Chinese Steamed Pumpkin Kuih
This steamed pumpkin kuih is actually a Hokkien snack that is more popularly known
as Kim Kuah Kuih. Pumpkin Kuih can be eaten steamed or pan fried to give a crispy
crust and eaten with a chilli sauce dip.
Ingredients: ( For a 13 inch oiled round cake tin )
FILLING:
500g pumpkin, shredded
200g diced pork or chicken meat ( seasoned with salt, pepper)
100g dried prawns ( soaked 10 minutes, coarsely chopped)
3 - 5 dried shitake mushrooms ( soaked and diced )
150g tai tau choi
1 tablespoon chopped garlic
1 tablespoon chopped shallots
4 tablespoon cooking oil
BATTER:
500g rice flour
75g tapioca flour
1000 ml water ( adjust to texture )
1/2 teaspoon alkali water
SEASONINGS:
1 tablespoon salt ( adjust to taste)
1 teaspoon sugar ( to taste )
1 teaspoon chicken stock powder
dash of pepper
METHOD:
1. Mix the seasonings with rice flour, tapioca flour, alkali water and
water till a watery batter.

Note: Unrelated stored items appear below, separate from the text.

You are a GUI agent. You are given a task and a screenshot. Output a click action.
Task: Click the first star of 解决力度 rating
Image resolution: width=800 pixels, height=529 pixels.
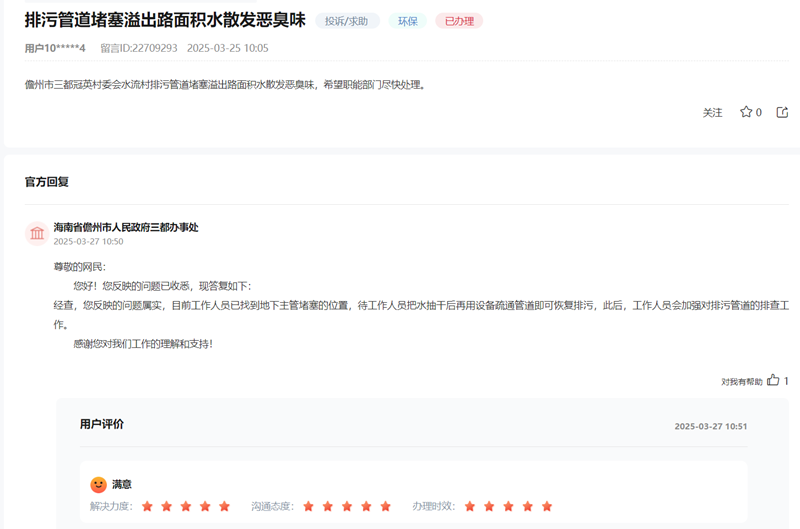click(x=148, y=506)
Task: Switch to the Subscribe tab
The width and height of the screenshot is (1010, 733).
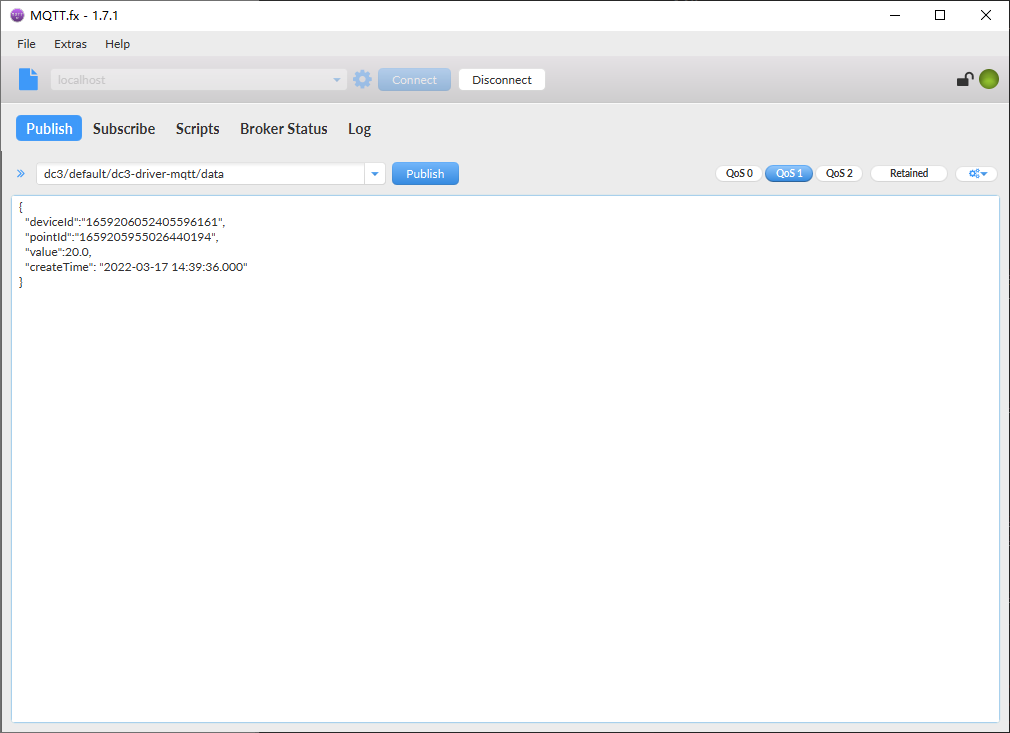Action: (124, 129)
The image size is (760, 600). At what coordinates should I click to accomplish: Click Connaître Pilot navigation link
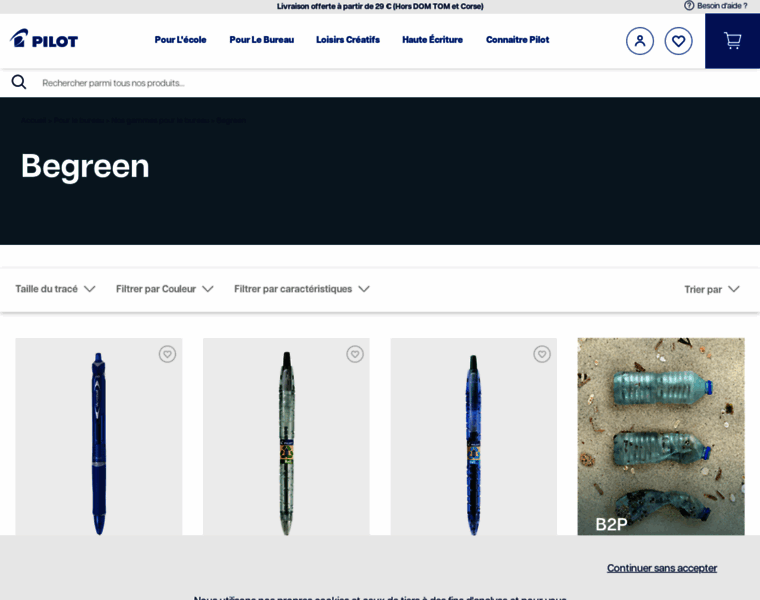[x=517, y=40]

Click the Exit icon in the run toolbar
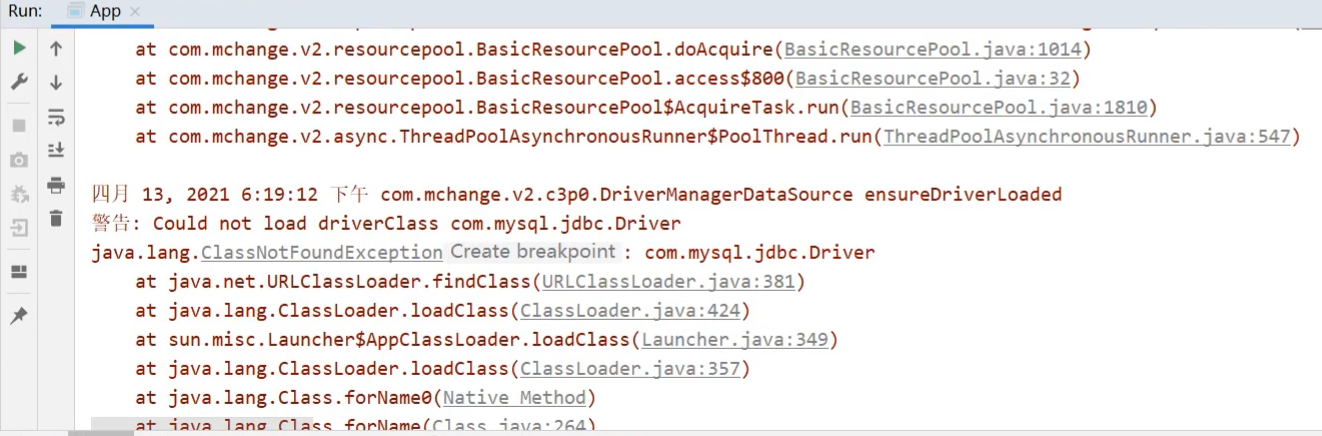[19, 228]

Stir well and strained. Set aside.
2. Heat oil in a wok, sauté the garlic and shallots till golden brown. Add
in dried prawns. Fry till fragrant. Add the meat and shitake
mushrooms. Fry till cooked. Next add in pumpkin and stir fry for a few
minutes.
3. Pour in the watery batter and cook mixture for a few minutes over
low heat, stirring all the time, until the mixture turns to a thick paste.

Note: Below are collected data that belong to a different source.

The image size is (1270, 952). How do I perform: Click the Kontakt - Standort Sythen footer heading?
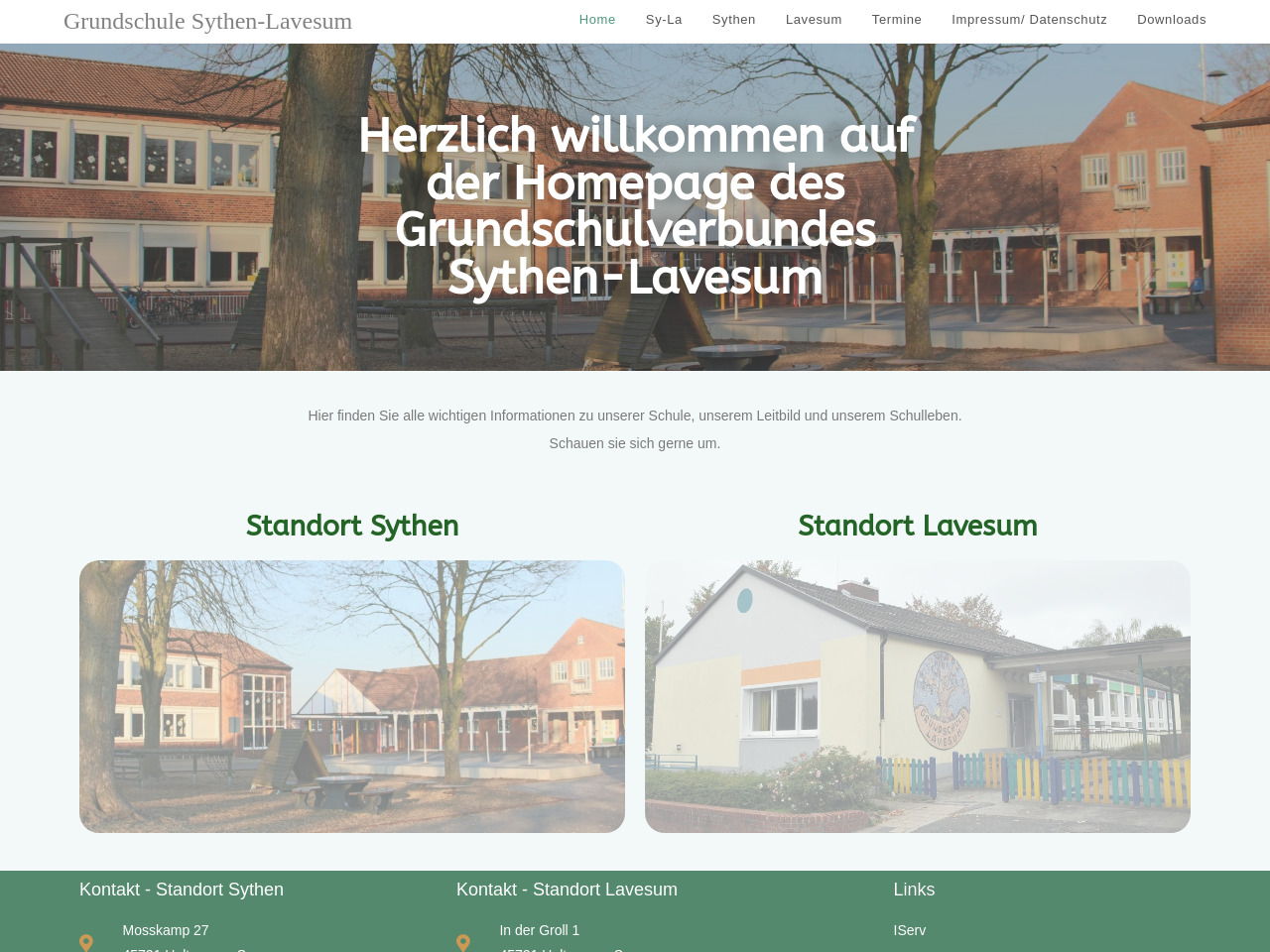(x=182, y=890)
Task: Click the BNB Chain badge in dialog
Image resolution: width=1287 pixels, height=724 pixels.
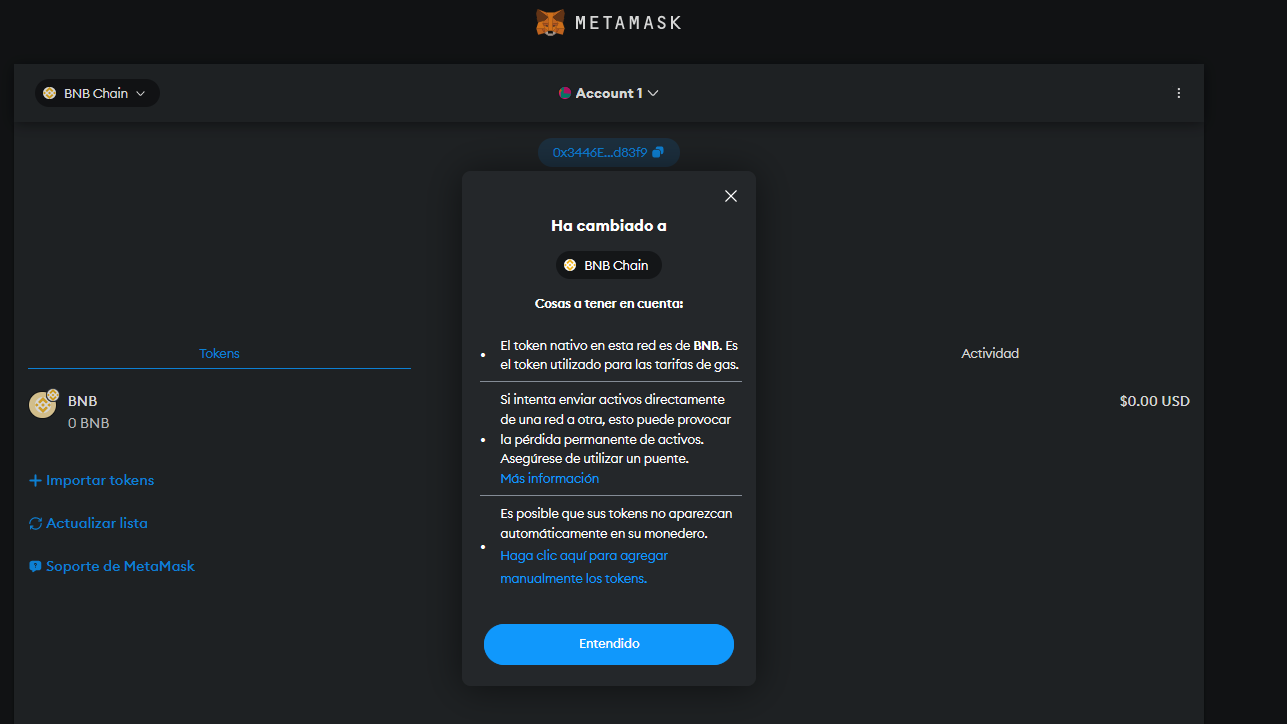Action: (x=609, y=265)
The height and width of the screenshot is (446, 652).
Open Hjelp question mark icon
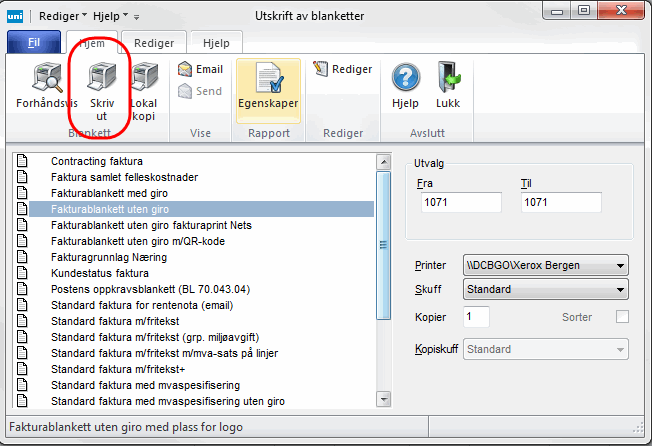click(404, 80)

4. Pour the paste into the oiled cake tin. Smoothen the surface with a
spatula. Place it in the steamer and steam over high heat for about 40
minutes.
5. Remove the cake and allow it to cool thoroughly before cutting into
pieces.
6. Garnish with fried shallots, chopped spring onions and red chillies on
top.
7. Serve with chilli sauce.
A cross section of the pumpkin kuih when cutting into pieces .
Adding in some Chinese mushrooms certainly make the Pumpkin Kuih more flavorful!
The pumpkin kuih tasted so good, we actually finished almost half of it within a day!
So enjoy!!!
A very special thank you to my sister Mui Khin who has taken the effort
to teach me make this marvelous kuih. THANK YOU JI CHIAR!